I wanted to update an audit and test it. The audit was user defined and involved joins to other models within the project, some of which had also been modified.
- The model reference was only replaced for the physical table that referenced the audit when using my environment. Other models were not substituted and therefor used the promoted views and the audit failed to run because of it.
- I couldn't run audits from the CLI for a particular environment as it isn't an argument or option.
The model reference was only replaced for the physical table that referenced the audit when using my environment. Other models were not substituted and therefor used the promoted views and the audit failed to run because of it.
One way to achieve this is to explicitly enumerate dependencies of your model in the depends_on attribute of the model definition. This way all references will be resolved correctly
Ahh what it looks like I can do is set it to be a standalone audit and then I can set depends_on within the audit.
It looks like this functionality is currently undocumented.

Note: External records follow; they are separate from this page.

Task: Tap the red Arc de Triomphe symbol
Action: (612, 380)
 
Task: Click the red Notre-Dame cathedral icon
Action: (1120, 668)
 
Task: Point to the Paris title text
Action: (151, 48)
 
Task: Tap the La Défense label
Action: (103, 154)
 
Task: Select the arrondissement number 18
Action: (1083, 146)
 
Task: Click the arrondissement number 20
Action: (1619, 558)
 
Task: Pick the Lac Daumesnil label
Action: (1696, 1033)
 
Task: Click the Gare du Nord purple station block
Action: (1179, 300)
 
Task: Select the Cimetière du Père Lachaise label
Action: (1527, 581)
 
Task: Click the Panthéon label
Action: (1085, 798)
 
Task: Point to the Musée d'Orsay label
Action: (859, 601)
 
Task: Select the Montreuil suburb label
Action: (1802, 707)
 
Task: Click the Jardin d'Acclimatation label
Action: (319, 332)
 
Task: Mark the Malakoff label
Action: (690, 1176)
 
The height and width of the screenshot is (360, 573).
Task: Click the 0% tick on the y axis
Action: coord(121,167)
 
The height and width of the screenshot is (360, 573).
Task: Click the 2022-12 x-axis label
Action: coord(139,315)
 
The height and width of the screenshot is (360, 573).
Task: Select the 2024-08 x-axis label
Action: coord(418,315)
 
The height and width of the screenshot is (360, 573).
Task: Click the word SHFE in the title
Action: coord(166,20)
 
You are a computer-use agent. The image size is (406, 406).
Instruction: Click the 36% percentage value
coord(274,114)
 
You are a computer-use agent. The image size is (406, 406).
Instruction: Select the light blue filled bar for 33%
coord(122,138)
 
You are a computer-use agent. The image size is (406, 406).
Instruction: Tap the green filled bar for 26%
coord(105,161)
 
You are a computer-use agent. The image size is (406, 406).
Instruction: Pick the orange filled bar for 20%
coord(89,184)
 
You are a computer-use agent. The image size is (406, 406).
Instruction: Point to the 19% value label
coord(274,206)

This will be an acceptable workaround for my audit as it will be non-blocking in any case. But I assume that if I ever wanted this to be blocking then it would be problematic again.
it would be problematic again.
Why though? Didn't setting the depends_on on the model for which the audit runs help?
The audit is applied to a more raw (bronze) source of data (not quite an external model) but within the audit I put some joins to refined (silver/gold) data sources that are populated later in the DAG. Those joins are not necessary for modelling the raw data but are relevant for excluding some records from the audit.
My current workaround is to create a view to apply the logic that the audit is then reference in. But the view is then another asset that needs maintaining. I can give more context in Slack but I think this is as distilled as I can get here.